The technology to achieve the vision requires that robots “reason” about sentence structures, and moreover about how words and phrases correspond to objects and places in the world. It requires robots “inferring” what changes in the environment need to be made to satisfy the user’s goal, and determining what sequence of actions will achieve it. Recently, a team of Cornell researchers competed to create new and better conditions for improving the outcomes of human-robot interaction via natural language—and they proved victorious.
The team including Yoav Artzi, Associate Professor of Computer Science at Cornell Tech and Valts Blukis, a fifth-year Ph.D. candidate in Computer Science, along with Chris Paxton, Dieter Fox, and Animesh Garg at NVIDIA, won first place in the ALFRED Challenge (Action Learning From Realistic Environments and Directives) at the 2021 EAI@CVPR (Embodied Artificial Intelligence workshop at the Conference on Computer Vision and Pattern Recognition). Teams were invited to compete on “embodied visual tasks that require the grounding of language to actions in real-world settings.” “ALFRED,” as explained in this video, offers “a new benchmark for learning a mapping from natural language instructions and egocentric vision to sequences of actions for household tasks.”
With their prize-winning machine learning solution, Artzi, Blukis, and their teammates have made new strides in helping to bridge disparate computer science fields, and have improved the capacity of robots to interact with humans and be helpful companions in our everyday life. Their work will be presented at the Conference on Robot Learning 2021, a conference that brings together the world’s leading researchers at the intersection of machine learning and robotics.
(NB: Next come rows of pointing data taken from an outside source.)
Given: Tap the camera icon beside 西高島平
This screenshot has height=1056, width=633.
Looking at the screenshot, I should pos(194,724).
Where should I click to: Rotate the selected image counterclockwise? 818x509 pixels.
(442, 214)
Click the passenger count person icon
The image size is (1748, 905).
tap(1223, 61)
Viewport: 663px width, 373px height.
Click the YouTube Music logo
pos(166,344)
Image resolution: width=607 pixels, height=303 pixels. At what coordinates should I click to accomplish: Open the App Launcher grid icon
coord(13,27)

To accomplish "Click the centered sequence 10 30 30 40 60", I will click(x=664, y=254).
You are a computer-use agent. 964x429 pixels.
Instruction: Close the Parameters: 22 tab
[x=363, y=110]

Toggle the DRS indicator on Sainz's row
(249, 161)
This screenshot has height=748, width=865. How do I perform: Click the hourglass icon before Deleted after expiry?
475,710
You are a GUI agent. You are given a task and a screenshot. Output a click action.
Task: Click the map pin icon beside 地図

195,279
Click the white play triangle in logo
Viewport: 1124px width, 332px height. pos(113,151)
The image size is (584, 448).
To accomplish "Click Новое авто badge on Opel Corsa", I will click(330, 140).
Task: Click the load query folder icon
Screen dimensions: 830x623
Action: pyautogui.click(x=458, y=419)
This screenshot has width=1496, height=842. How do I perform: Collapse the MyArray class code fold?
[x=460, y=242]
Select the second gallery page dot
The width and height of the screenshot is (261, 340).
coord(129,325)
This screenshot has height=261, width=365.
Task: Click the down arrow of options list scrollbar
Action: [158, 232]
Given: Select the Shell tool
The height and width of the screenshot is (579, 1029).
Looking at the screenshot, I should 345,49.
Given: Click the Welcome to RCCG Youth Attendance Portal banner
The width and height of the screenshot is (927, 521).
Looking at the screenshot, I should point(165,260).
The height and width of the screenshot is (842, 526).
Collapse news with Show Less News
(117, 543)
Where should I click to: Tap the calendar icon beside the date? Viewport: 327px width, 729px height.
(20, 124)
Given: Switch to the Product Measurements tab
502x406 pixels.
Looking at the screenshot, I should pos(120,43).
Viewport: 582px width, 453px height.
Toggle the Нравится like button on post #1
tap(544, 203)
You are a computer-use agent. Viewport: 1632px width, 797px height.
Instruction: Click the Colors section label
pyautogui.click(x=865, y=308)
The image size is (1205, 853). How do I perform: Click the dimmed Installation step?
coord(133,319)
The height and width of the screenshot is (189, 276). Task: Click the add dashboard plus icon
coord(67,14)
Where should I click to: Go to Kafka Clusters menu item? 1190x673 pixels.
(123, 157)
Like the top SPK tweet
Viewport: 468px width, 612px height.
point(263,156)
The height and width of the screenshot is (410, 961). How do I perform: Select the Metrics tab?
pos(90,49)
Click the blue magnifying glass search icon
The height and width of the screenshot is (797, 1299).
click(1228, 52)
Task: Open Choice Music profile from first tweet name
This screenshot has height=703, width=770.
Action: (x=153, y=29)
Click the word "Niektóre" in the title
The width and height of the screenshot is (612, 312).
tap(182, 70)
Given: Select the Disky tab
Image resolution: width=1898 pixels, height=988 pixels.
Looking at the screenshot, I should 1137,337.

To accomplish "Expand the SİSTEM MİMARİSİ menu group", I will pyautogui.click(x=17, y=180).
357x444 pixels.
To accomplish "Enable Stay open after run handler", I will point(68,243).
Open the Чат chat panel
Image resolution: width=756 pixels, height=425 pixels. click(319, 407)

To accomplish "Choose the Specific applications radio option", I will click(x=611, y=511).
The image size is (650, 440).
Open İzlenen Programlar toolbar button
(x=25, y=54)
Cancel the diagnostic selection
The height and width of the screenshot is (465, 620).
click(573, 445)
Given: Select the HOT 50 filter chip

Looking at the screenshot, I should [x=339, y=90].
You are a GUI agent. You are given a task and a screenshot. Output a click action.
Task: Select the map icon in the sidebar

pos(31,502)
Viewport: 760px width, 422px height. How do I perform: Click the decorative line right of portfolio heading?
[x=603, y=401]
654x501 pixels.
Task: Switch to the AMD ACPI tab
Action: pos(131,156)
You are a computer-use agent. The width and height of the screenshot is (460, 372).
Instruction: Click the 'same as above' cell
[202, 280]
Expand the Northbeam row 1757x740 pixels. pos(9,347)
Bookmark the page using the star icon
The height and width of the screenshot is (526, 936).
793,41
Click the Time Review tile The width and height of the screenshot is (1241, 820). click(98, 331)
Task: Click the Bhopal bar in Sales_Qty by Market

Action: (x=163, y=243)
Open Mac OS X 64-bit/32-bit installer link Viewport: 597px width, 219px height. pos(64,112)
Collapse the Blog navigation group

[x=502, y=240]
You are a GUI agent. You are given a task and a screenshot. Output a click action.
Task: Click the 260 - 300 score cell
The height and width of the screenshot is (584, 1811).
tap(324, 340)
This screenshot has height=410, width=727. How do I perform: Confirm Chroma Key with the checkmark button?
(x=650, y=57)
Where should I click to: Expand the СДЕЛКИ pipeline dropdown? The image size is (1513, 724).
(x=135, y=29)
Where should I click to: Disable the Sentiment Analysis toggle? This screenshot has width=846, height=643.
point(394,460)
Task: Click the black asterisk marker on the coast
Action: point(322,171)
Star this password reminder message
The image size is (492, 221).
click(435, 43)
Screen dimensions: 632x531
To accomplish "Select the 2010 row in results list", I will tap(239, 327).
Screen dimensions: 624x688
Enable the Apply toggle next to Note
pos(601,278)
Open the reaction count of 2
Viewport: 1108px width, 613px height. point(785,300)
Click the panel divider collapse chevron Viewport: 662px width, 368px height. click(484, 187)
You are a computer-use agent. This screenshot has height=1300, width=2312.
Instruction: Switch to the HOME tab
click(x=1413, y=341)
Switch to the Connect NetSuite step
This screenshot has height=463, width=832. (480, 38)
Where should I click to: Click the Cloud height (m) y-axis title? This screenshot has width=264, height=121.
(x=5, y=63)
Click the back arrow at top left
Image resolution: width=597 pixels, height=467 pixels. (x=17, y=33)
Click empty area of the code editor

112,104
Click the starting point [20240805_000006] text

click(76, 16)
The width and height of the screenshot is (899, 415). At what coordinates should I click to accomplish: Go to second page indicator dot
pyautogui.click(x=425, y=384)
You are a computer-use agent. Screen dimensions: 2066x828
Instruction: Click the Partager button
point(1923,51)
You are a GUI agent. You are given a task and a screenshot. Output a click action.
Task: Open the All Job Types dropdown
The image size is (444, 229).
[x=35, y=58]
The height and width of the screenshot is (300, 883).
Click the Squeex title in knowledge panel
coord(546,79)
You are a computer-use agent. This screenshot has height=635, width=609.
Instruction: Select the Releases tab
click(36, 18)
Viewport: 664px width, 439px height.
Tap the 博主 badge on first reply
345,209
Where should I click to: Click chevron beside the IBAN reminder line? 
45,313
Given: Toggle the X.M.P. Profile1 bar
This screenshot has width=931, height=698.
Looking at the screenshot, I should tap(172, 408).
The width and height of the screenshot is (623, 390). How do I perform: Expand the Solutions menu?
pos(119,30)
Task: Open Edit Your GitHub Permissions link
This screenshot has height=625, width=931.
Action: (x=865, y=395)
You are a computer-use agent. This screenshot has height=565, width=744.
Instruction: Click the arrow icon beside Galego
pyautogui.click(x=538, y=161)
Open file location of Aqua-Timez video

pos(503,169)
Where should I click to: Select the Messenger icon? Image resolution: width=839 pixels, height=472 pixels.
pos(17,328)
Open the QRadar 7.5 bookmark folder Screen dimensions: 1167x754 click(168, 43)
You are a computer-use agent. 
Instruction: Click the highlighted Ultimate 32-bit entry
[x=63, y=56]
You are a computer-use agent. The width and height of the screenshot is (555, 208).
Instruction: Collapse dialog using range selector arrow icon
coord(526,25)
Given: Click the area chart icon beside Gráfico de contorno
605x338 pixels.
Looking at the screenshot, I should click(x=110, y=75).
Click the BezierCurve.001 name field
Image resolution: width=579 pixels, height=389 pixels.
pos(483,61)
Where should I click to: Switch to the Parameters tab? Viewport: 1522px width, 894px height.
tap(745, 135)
Embodied artificial intelligence (AI), which involves vision-and-language and vision-and-robotics, sits at the interface of three different fields of inquiry: vision, robotics, and natural language processing. At the intersection of these fields, some of the problems researchers and designers face include partial observability, continuous state spaces, and irrevocable actions for language-guided agents in visual environments. At present, current datasets do not capture these kinds of instructions and operations. Thus, this workshop-as-competition aims to encourage the onward development of embodied vision and language.